== Short task ==
Switch "Current Weather" to "Local Weather" in everything from the line containing "Privacy Policy (422, 1715)" down to the line containing "Economy (42, 363)", and give back only those lines with nothing else altered.
☆ ☆ ☆ ☆ ☆ ☆ ☆
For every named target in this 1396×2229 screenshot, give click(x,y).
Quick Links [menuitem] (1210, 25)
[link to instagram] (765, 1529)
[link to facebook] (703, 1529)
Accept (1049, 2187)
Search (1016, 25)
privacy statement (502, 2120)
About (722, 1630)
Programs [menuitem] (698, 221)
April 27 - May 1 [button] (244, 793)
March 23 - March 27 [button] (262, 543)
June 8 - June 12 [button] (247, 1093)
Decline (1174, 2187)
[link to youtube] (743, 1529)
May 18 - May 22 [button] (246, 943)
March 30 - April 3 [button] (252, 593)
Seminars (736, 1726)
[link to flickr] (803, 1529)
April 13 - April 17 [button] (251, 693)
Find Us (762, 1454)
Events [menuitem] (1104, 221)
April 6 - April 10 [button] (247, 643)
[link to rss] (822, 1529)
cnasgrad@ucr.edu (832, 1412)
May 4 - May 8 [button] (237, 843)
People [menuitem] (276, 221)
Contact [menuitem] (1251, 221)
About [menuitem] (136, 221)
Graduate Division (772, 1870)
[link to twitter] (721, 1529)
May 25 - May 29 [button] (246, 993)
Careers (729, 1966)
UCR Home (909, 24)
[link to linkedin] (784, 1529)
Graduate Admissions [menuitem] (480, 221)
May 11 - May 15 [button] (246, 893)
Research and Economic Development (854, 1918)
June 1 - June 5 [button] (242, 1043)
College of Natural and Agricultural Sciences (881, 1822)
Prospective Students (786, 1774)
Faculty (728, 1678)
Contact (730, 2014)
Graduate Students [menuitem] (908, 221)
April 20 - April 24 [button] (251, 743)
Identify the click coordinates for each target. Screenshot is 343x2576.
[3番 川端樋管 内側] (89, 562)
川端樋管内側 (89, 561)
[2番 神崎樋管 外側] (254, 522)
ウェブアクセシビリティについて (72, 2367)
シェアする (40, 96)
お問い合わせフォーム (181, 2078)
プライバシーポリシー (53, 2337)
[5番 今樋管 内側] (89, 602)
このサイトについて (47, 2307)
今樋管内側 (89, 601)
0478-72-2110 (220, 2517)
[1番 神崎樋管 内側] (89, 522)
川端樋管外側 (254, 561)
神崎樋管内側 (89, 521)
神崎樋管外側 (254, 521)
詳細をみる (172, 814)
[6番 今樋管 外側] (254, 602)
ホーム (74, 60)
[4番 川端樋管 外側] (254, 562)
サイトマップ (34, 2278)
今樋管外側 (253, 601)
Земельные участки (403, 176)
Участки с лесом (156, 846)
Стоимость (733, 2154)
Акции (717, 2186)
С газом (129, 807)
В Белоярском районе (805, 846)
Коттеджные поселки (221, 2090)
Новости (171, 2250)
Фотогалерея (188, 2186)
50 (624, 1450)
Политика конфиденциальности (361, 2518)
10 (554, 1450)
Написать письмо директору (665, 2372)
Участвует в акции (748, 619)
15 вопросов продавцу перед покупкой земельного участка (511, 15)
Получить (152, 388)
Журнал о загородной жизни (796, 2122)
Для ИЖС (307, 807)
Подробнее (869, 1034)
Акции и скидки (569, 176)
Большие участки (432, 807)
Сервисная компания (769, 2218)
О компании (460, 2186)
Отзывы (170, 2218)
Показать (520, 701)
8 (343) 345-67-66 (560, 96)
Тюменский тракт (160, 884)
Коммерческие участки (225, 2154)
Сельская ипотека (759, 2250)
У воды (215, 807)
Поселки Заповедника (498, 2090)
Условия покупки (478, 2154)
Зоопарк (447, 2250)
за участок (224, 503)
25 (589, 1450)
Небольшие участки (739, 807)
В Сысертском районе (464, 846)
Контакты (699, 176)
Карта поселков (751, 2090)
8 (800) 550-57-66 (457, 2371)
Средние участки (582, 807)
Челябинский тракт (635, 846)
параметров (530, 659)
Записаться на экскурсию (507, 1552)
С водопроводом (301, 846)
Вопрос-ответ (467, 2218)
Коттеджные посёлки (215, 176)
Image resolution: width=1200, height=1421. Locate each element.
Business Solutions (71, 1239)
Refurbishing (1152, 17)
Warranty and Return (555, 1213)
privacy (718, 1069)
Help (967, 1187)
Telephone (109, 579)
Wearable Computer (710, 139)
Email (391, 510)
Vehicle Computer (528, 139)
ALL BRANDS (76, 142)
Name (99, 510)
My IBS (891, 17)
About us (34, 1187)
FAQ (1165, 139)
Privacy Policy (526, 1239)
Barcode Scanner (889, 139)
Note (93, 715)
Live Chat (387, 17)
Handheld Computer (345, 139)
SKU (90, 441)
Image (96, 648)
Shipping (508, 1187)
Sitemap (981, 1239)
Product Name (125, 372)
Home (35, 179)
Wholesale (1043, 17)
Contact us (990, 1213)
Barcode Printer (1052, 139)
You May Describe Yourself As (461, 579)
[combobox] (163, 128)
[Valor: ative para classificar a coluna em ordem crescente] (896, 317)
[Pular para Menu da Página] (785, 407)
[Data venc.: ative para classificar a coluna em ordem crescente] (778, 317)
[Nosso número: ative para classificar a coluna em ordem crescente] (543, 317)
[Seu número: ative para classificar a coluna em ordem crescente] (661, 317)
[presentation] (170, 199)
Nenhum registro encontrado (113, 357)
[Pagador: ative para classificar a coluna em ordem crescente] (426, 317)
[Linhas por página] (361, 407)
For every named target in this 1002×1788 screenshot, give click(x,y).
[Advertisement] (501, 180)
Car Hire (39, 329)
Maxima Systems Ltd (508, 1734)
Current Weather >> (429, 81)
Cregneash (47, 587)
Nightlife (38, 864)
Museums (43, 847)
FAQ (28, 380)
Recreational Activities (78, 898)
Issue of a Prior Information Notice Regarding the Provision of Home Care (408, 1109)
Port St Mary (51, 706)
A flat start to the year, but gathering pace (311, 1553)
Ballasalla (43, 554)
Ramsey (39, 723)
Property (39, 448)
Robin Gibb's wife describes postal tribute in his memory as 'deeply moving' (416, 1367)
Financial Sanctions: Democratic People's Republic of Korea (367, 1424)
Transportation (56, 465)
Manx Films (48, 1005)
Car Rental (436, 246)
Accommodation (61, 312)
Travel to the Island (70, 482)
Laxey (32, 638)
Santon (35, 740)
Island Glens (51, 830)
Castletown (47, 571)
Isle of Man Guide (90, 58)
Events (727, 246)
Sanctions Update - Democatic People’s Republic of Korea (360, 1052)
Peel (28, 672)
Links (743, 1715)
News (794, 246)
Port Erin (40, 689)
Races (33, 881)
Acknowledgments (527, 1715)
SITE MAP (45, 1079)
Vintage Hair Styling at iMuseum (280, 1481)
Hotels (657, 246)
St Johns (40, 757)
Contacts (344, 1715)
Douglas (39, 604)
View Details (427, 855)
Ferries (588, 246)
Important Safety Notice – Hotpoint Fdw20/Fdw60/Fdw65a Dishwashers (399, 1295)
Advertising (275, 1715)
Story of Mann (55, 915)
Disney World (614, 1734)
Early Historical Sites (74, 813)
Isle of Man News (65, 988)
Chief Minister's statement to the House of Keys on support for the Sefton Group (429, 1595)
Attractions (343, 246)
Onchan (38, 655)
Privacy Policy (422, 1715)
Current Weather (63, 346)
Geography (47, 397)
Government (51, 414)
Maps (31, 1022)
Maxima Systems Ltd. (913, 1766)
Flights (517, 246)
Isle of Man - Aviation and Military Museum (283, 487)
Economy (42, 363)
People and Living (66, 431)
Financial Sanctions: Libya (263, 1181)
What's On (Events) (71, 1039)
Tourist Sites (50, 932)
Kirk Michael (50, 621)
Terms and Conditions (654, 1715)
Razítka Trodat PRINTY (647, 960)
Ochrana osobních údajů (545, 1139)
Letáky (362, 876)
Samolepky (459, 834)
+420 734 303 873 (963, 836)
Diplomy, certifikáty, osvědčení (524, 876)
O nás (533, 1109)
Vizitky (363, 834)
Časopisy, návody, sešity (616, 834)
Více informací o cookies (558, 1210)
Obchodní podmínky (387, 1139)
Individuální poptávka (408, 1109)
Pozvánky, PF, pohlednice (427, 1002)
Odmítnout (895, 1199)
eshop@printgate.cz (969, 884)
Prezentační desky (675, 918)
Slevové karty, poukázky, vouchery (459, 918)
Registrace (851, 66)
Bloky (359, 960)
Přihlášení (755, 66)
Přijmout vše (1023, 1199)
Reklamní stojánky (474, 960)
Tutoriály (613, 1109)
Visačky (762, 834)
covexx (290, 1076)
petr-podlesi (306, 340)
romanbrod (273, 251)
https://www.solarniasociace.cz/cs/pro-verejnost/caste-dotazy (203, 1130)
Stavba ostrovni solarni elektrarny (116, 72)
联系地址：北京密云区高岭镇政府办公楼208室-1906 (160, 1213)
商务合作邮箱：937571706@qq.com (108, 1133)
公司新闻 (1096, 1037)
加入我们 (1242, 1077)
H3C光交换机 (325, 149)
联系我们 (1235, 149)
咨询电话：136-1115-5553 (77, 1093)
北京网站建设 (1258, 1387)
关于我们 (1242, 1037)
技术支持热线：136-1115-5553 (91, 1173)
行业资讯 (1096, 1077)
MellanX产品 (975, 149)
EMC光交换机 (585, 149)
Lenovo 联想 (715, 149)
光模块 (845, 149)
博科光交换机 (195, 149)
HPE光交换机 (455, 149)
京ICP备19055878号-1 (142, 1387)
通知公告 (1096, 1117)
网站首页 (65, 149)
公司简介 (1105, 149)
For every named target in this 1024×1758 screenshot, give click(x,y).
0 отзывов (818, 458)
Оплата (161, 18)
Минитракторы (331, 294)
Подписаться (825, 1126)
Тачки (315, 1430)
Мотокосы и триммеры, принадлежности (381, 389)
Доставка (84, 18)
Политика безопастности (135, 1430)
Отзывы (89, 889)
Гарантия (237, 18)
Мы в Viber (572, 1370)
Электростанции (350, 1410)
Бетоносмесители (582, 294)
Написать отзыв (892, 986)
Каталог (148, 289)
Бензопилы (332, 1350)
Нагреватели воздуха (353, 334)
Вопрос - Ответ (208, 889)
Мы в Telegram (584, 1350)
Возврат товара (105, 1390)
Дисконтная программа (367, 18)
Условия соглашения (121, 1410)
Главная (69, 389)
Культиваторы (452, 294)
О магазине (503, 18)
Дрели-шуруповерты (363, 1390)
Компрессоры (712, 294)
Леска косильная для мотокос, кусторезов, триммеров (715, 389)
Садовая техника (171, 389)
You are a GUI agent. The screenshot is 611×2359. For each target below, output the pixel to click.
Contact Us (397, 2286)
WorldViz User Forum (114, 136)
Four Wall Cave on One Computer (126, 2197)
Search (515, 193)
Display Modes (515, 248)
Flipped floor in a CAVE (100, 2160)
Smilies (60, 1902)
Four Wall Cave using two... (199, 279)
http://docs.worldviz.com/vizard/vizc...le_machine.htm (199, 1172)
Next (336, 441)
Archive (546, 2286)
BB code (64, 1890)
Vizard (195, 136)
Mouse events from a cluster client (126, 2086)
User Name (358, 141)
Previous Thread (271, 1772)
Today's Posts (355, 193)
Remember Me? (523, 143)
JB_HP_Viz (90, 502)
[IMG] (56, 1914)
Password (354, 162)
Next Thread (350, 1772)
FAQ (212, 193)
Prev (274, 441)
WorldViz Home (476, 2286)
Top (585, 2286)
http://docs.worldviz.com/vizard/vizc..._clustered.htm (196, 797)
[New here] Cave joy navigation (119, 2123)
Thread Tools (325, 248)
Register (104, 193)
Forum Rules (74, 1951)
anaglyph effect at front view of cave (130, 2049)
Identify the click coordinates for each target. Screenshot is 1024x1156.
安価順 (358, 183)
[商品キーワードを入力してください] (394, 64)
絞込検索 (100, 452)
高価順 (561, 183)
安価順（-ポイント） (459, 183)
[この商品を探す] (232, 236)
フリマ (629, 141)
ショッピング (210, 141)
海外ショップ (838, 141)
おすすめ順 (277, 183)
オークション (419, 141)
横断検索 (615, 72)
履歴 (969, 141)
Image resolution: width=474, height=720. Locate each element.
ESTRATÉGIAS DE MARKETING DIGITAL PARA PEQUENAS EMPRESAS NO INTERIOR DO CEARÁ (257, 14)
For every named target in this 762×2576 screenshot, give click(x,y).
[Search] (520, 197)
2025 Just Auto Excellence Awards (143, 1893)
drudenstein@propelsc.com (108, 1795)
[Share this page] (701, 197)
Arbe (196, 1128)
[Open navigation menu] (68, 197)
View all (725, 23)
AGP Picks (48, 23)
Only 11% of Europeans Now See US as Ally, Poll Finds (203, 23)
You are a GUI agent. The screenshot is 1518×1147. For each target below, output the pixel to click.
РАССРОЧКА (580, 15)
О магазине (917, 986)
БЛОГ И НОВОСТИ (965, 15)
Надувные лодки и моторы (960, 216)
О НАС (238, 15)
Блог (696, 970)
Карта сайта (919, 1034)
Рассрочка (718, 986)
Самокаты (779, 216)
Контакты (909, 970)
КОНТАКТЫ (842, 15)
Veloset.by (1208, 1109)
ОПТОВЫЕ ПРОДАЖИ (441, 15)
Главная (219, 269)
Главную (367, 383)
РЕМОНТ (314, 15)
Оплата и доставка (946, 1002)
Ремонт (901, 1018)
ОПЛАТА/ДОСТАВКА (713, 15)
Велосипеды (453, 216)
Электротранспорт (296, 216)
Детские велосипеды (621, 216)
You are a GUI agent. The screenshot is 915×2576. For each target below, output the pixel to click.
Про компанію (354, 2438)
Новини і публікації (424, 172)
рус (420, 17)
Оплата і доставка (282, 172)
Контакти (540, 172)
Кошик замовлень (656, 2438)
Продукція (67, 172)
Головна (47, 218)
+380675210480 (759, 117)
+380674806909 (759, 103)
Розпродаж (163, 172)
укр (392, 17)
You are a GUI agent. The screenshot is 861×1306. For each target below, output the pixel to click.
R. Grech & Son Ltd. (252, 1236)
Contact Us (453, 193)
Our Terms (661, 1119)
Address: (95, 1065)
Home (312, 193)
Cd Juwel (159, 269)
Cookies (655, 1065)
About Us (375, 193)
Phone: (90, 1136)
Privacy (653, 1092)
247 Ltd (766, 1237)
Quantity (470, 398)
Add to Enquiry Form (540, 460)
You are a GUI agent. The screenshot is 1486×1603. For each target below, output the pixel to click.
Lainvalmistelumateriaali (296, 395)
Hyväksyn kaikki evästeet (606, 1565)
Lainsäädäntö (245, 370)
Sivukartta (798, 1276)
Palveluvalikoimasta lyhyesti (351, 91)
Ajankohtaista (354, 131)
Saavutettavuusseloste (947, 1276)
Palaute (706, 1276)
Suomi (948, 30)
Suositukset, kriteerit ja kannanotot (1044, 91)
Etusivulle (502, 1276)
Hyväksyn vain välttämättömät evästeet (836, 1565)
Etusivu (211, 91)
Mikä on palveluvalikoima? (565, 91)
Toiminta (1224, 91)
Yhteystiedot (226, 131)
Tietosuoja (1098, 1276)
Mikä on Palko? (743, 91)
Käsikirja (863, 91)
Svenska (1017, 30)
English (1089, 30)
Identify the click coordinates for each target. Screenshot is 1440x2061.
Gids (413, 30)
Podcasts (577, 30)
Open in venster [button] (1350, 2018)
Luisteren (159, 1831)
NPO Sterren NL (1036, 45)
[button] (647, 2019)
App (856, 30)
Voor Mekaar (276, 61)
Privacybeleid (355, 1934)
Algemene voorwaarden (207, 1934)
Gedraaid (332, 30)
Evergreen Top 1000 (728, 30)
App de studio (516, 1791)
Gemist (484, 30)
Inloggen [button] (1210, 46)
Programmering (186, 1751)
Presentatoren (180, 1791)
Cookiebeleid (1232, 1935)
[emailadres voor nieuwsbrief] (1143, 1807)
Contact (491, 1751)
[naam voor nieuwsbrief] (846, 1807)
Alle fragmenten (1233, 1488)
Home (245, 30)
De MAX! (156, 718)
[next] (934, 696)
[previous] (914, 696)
☆ ☆ ☆ ☆ ☆ ☆ ☆
== Output of the exercise ==
Privacy Policy (422, 1715)
Local Weather (63, 346)
Geography (47, 397)
Government (51, 414)
Maps (31, 1022)
Maxima Systems Ltd. (913, 1766)
Flights (517, 246)
Isle of Man - Aviation and Military Museum (283, 487)
Economy (42, 363)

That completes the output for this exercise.